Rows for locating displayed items
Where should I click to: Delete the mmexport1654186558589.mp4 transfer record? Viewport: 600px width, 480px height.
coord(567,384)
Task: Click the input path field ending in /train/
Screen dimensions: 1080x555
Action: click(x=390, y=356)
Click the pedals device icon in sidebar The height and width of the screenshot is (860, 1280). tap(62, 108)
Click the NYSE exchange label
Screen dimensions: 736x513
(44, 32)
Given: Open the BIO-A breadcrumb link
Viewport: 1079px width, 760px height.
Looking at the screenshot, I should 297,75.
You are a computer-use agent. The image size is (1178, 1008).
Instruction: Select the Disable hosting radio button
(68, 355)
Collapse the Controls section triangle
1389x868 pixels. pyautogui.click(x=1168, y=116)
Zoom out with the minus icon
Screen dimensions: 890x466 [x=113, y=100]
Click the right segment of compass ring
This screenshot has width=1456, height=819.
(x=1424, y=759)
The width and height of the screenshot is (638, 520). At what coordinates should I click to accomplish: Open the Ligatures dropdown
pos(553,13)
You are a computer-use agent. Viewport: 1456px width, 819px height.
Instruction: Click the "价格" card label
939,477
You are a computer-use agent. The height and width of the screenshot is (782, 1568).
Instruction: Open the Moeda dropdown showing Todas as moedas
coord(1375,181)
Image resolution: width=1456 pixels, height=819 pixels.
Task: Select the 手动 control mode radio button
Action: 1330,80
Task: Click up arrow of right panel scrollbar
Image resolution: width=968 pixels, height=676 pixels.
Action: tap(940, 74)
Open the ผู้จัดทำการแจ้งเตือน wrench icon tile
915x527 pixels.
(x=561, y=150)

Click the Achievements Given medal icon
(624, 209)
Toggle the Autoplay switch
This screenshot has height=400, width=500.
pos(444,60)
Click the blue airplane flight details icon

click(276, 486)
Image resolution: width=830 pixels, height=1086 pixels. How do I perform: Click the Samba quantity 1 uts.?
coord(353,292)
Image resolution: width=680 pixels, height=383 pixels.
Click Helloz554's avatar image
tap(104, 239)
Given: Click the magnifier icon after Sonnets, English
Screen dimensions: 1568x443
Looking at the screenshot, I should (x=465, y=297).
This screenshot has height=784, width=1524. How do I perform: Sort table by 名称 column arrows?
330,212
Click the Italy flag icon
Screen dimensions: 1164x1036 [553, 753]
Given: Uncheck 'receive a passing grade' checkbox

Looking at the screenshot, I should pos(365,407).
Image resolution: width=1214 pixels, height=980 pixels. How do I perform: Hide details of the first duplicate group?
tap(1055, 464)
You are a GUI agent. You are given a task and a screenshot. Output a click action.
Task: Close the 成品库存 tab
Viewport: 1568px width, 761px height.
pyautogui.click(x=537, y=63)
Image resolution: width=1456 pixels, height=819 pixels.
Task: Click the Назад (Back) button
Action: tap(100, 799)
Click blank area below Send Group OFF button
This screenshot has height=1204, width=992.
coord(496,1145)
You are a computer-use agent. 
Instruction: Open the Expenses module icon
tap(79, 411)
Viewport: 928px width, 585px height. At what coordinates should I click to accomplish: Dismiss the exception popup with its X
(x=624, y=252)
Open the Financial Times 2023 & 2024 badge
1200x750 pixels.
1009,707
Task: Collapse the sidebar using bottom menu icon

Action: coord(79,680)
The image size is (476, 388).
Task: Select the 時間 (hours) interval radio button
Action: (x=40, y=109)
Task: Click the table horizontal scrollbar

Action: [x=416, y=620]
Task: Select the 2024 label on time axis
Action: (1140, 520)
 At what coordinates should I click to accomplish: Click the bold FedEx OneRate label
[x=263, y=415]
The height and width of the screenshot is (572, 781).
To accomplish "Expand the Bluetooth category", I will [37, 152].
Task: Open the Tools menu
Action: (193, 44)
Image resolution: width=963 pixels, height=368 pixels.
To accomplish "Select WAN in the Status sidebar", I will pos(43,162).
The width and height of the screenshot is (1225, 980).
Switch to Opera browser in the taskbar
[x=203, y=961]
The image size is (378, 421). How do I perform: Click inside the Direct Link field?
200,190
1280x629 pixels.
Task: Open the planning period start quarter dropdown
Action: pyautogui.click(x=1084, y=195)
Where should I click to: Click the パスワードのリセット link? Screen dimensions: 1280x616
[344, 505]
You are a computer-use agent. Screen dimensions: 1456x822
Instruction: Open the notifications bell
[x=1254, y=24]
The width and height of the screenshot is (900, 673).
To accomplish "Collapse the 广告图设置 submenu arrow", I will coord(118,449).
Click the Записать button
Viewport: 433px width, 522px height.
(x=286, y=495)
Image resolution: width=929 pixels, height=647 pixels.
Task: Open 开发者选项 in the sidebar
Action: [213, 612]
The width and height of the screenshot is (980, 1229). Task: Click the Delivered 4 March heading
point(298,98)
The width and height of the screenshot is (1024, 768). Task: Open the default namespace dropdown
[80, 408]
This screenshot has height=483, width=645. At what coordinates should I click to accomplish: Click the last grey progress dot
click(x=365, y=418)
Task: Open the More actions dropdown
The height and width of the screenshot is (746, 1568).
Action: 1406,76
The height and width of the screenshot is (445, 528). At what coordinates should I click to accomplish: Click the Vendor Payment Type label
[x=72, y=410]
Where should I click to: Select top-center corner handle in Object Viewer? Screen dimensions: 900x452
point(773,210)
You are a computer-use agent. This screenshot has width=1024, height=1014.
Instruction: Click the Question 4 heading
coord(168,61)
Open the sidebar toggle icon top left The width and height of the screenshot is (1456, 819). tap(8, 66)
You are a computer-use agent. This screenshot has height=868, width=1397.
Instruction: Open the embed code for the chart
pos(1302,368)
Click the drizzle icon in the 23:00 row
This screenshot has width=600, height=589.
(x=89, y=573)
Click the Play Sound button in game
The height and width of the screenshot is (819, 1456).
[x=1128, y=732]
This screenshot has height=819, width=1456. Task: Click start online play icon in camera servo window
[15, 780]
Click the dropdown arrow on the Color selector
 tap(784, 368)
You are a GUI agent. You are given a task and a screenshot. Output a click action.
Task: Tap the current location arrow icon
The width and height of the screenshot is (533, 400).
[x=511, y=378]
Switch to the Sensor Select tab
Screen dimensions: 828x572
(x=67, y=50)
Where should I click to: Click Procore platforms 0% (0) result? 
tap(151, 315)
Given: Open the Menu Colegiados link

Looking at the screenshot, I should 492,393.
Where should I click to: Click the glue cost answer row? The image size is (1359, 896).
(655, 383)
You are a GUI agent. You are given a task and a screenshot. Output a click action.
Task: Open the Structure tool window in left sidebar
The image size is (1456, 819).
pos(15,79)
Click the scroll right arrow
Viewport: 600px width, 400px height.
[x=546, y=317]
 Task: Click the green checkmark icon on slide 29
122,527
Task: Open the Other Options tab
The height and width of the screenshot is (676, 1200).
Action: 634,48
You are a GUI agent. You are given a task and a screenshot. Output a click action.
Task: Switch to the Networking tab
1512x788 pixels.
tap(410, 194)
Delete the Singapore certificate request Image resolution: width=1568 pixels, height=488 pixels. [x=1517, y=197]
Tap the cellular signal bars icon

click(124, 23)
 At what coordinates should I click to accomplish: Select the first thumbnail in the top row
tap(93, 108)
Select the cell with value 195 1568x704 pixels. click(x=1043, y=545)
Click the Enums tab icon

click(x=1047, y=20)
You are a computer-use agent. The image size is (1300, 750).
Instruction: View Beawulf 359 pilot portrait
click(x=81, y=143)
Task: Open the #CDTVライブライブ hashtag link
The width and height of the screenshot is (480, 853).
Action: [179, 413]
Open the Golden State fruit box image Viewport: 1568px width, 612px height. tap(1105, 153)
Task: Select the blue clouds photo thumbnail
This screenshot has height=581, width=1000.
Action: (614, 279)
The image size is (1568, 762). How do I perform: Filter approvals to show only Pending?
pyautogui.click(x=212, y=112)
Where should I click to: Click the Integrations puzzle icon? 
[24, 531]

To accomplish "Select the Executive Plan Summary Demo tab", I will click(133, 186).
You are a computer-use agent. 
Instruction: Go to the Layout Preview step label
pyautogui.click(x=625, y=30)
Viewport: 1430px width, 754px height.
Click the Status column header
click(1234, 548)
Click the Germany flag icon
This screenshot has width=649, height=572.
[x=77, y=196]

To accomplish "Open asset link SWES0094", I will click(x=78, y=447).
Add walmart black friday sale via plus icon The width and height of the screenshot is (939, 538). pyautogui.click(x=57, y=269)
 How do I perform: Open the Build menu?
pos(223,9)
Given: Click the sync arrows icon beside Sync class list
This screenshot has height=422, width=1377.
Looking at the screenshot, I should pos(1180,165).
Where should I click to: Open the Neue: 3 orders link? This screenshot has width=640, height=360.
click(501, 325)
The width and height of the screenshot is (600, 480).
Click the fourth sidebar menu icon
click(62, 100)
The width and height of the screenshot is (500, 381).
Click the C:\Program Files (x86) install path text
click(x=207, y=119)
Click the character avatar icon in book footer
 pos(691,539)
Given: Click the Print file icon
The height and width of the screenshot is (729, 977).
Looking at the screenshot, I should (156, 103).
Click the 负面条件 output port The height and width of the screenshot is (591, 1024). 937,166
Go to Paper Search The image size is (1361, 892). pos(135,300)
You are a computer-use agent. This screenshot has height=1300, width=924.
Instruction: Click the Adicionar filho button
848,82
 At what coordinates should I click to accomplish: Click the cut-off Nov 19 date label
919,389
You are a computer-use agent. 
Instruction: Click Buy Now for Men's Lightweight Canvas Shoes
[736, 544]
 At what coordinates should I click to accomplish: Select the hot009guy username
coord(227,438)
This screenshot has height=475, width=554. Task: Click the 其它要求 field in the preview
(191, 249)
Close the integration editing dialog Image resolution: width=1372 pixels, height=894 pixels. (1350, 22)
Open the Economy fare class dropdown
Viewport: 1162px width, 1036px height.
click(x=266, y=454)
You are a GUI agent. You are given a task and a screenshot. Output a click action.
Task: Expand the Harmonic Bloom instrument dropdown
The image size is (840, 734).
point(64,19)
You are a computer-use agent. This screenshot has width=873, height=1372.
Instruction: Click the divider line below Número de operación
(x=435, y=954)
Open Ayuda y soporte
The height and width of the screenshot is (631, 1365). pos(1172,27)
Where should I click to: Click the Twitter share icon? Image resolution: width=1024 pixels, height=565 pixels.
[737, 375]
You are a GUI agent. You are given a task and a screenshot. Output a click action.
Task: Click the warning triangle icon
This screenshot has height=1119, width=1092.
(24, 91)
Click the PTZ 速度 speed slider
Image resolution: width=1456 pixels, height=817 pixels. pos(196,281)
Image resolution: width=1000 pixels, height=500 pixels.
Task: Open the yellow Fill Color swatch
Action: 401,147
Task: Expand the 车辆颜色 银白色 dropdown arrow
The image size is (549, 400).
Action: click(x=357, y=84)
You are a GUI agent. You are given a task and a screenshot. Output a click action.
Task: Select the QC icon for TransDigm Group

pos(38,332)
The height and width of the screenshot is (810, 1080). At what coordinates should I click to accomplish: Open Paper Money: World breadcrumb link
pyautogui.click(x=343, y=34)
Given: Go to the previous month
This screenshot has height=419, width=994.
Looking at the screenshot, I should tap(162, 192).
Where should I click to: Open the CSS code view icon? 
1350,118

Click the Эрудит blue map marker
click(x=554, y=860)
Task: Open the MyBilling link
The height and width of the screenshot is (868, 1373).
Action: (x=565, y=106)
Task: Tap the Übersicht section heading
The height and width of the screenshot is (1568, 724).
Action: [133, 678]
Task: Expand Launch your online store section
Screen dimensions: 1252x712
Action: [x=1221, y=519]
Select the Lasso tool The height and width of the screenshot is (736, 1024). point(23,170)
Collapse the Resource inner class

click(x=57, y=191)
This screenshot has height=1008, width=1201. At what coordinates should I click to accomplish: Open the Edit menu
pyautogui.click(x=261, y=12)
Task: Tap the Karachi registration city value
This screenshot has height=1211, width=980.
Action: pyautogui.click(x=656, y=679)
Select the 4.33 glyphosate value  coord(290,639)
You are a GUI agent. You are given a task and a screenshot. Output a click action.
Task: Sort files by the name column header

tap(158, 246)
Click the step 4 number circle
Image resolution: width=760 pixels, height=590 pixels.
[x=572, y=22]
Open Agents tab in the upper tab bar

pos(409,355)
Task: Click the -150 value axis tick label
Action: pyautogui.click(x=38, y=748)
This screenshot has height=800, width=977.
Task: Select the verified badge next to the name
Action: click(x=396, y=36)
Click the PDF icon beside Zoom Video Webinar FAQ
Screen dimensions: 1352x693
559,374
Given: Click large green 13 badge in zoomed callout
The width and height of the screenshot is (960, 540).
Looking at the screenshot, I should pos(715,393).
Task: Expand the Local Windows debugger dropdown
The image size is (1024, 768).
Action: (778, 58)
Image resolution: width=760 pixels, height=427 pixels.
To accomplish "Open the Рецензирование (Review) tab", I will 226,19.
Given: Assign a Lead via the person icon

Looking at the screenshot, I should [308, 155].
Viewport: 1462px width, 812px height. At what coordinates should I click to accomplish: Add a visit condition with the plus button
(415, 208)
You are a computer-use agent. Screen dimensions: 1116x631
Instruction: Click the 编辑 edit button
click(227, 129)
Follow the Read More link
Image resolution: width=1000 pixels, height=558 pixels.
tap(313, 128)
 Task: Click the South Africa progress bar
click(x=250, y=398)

Given problem –
Please reproduce the rows verbatim, starting at the first line and ending with the line that contains "Looking at the screenshot, I should 297,75.", including that line.

Task answer –
Where should I click to: Delete the mmexport1654186558589.mp4 transfer record? Viewport: 600px width, 480px height.
coord(567,384)
Task: Click the input path field ending in /train/
Screen dimensions: 1080x555
Action: click(x=390, y=356)
Click the pedals device icon in sidebar The height and width of the screenshot is (860, 1280). tap(62, 108)
Click the NYSE exchange label
Screen dimensions: 736x513
(44, 32)
Given: Open the BIO-A breadcrumb link
Viewport: 1079px width, 760px height.
Looking at the screenshot, I should 297,75.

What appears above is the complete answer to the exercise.